Among the entries below, find the line with "Click the Select Path button", then quote it and each following line up to and including the line with "Choose 'Dia útil", and nothing else.
***
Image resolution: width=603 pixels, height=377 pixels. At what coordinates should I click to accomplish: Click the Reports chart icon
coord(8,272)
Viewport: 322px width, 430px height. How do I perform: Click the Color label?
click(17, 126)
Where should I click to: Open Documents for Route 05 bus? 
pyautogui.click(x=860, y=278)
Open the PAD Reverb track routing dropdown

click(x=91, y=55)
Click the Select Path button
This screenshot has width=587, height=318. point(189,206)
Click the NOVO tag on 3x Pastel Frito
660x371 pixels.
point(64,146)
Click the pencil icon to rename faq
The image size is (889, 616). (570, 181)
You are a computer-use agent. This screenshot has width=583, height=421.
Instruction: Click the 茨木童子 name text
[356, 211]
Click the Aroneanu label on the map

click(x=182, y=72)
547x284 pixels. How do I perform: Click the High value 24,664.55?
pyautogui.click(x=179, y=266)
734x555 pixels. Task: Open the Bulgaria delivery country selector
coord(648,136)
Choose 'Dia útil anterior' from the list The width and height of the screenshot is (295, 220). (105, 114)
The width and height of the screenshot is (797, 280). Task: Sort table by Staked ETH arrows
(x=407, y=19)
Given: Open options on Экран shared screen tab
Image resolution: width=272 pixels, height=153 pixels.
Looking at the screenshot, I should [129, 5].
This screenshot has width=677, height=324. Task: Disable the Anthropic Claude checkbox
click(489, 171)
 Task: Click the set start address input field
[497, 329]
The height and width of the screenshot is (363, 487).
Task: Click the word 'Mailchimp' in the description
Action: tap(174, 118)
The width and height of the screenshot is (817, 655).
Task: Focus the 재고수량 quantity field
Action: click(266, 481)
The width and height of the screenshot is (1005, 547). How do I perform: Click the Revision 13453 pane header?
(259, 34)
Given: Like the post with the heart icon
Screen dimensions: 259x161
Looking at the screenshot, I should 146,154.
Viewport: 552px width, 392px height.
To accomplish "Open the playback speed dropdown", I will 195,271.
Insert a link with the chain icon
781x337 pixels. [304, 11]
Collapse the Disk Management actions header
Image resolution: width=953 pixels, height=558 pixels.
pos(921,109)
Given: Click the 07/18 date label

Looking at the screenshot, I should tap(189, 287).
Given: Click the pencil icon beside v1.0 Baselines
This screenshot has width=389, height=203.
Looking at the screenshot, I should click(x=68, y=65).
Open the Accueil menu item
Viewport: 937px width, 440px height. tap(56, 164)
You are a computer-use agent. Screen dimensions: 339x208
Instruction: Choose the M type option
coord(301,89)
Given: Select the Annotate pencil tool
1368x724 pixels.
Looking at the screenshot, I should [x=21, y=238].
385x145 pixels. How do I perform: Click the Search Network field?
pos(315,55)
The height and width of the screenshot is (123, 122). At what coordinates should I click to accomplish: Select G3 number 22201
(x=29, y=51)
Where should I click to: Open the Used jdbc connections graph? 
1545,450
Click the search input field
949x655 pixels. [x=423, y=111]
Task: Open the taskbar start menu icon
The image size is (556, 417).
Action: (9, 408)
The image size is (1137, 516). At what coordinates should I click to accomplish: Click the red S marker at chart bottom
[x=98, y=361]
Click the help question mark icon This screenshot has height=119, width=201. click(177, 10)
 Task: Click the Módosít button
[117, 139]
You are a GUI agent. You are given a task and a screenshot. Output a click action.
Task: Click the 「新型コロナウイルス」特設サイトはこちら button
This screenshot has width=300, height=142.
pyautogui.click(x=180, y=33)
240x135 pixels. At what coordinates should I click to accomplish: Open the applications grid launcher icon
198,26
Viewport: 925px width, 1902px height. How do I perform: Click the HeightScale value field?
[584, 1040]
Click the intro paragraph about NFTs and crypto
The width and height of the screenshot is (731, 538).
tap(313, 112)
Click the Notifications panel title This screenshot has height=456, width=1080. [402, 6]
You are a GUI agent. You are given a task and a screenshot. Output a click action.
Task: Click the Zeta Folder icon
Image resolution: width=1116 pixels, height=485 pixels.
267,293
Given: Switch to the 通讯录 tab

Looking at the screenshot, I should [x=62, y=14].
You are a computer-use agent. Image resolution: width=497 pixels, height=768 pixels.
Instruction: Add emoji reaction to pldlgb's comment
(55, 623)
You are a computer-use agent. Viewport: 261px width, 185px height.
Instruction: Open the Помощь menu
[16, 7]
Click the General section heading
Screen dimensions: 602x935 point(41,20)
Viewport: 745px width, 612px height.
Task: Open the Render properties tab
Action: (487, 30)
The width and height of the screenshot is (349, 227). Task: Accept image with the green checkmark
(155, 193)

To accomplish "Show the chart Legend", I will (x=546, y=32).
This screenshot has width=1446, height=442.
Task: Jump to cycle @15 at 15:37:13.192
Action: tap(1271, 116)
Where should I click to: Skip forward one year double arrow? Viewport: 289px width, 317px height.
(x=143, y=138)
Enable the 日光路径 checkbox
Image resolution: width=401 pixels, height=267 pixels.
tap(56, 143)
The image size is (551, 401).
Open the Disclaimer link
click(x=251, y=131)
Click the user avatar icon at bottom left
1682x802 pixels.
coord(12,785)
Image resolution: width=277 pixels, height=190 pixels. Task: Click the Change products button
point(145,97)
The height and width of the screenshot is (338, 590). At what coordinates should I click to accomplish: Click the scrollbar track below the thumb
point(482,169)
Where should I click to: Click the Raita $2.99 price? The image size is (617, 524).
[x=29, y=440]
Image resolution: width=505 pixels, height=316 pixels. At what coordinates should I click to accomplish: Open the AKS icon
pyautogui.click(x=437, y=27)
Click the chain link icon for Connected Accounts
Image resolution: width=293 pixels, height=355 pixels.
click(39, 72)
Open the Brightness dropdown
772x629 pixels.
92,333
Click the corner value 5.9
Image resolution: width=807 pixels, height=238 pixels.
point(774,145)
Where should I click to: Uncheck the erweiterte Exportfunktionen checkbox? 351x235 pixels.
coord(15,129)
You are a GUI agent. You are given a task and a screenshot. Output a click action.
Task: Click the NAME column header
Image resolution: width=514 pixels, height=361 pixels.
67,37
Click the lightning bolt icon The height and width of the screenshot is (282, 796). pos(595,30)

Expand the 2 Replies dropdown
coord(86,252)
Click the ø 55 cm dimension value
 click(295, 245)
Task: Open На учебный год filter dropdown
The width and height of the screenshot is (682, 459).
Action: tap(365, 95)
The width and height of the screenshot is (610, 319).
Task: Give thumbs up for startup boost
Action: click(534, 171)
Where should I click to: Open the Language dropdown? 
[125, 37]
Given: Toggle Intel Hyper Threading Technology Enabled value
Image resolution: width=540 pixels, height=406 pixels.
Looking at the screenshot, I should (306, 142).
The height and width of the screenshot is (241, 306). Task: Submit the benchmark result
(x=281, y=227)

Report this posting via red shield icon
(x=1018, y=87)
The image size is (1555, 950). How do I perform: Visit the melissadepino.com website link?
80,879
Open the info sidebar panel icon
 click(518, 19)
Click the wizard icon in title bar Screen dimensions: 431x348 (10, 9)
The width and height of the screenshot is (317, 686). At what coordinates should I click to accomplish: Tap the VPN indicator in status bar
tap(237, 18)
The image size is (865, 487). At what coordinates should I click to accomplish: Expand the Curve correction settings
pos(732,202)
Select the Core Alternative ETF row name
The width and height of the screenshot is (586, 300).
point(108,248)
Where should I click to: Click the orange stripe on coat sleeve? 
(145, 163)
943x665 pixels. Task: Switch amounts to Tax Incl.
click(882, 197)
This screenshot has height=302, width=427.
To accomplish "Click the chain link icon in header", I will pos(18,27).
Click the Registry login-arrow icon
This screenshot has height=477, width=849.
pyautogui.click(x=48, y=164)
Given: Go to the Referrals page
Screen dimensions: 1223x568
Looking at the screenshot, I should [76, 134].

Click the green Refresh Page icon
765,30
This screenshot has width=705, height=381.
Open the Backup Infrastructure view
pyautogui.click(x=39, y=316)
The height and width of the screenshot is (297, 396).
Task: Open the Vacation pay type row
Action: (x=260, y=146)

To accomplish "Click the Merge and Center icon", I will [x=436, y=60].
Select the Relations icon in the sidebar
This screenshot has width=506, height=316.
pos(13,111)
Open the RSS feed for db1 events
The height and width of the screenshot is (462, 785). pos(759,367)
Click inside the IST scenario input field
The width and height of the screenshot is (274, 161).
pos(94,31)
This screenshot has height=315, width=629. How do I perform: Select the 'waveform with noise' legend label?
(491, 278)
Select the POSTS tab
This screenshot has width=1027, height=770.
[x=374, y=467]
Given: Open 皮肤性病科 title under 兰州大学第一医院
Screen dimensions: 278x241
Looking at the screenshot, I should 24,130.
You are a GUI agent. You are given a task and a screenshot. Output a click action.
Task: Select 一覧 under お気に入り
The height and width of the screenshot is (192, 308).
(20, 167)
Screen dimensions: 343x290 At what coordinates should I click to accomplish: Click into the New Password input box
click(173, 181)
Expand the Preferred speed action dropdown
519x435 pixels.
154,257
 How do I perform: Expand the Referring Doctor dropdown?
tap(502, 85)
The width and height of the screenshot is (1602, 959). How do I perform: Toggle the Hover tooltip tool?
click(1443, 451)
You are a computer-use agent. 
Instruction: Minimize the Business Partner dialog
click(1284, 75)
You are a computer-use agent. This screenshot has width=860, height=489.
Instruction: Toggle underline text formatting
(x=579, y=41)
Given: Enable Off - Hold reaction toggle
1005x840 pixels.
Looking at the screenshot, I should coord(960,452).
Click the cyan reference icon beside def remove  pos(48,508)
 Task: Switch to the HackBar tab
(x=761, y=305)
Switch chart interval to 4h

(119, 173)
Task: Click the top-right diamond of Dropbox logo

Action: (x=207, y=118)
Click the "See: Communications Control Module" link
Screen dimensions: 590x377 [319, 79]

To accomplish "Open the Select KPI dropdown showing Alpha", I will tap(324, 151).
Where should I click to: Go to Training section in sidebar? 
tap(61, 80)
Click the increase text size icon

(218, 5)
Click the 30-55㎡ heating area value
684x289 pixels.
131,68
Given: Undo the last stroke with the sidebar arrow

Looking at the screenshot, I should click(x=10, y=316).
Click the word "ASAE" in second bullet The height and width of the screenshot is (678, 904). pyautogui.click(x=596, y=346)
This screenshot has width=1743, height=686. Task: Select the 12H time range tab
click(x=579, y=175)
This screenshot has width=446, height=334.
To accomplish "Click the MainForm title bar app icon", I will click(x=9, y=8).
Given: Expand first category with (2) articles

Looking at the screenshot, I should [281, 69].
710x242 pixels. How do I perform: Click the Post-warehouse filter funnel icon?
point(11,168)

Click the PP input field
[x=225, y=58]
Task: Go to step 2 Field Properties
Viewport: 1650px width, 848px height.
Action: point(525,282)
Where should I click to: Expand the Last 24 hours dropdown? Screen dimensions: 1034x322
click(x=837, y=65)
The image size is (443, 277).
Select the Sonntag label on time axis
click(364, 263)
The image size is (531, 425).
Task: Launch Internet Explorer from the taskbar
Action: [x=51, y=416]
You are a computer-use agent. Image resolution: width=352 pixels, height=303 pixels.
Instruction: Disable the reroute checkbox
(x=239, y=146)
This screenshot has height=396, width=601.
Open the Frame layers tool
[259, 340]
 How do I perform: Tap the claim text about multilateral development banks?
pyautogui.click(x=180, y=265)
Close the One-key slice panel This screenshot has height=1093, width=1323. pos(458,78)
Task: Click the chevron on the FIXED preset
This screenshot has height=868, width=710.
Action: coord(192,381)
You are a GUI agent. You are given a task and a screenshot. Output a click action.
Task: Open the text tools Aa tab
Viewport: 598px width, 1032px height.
***
| WRITTEN SOLUTION |
Click the Select Path button
This screenshot has width=587, height=318. point(189,206)
Click the NOVO tag on 3x Pastel Frito
660x371 pixels.
point(64,146)
Click the pencil icon to rename faq
The image size is (889, 616). (570, 181)
You are a computer-use agent. This screenshot has width=583, height=421.
Instruction: Click the 茨木童子 name text
[356, 211]
Click the Aroneanu label on the map

click(x=182, y=72)
547x284 pixels. How do I perform: Click the High value 24,664.55?
pyautogui.click(x=179, y=266)
734x555 pixels. Task: Open the Bulgaria delivery country selector
coord(648,136)
Choose 'Dia útil anterior' from the list The width and height of the screenshot is (295, 220). (105, 114)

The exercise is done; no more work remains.